If you’ve sold commodities this year, you likely can opt to defer your farm income until next year as a way to reduce tax liability. This tax liability reduction strategy can also include grain payments, crop insurance indemnity payments, or even some forms of government disaster aid payments.
Often tied to higher interest rates, these bills can really add up over time. You could pay off old equipment repair, feed, seed or other bills as soon as possible to reduce your liability.
Buying new equipment, completing building or equipment repairs, buying inputs or making other proactive operational purchases can potentially help reduce your farm’s tax liability.
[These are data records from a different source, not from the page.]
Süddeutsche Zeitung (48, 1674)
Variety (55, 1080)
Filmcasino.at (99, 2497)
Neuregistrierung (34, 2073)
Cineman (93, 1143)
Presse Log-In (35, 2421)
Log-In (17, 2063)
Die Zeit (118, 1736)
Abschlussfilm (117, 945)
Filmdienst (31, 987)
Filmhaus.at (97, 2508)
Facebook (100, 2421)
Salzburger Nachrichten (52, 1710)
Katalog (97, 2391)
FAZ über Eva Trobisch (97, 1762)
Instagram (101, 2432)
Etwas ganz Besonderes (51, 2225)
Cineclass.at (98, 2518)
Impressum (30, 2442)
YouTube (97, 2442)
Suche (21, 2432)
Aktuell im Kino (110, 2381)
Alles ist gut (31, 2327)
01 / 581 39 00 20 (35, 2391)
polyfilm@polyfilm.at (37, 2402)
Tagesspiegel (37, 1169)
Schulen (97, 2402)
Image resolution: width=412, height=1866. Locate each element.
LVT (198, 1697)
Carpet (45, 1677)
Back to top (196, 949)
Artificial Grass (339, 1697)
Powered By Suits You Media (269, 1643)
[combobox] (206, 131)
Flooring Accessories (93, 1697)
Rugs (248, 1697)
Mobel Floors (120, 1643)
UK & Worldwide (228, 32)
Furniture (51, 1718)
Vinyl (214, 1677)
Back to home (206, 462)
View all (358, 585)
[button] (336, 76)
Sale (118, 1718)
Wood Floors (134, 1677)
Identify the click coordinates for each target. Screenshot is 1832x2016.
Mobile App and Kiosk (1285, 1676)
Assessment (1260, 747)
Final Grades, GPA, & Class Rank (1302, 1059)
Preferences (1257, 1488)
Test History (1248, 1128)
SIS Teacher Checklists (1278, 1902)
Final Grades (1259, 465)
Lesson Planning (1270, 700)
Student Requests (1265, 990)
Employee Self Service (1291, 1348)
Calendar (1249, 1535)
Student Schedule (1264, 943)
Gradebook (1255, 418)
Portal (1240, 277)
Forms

Note that repairs must be completed and paid by the end of the year to qualify. Similarly, newly purchased equipment must be present on your farm and fully available for use before the end of the year to be eligible for this approach.
Bonus depreciation is a special tax incentive available to farmers under some circumstances. An allowance for businesses — like ag operations — to deduct a large portion of the purchase price of specific assets, including machinery, bonus depreciation provides an alternative to writing the purchase off over the life of the asset. For more details on whether this is an option for your operation, discuss with your accountant during your end of year meeting.
When thinking ahead in planning your tax filing, it’s helpful to also think ahead about your long-term financial future. In 2022, individuals may contribute up to $6,000 to a traditional deductible individual retirement account, or IRA. Farmers over the age of 50 may contribute an additional $1,000. Such contributions are possible until the due date of the tax return in April 2023.
According to the IRS, farmers can deduct some “expenses for soil/water conservation, prevention of erosion of land used in farming, or endangered species recovery.” It’s important to note, however, that this deduction cannot be more than 25% of your gross income from farming operations.
The IRS also notes that “although some expenses are not deductible as soil and water conservation expenses, they may be deductible as ordinary and necessary farm expenses. These include interest and taxes, the cost of periodically clearing brush from productive land, the regular removal of sediment from a drainage ditch, and expenses paid or incurred primarily to produce an agricultural crop that may also conserve soil.”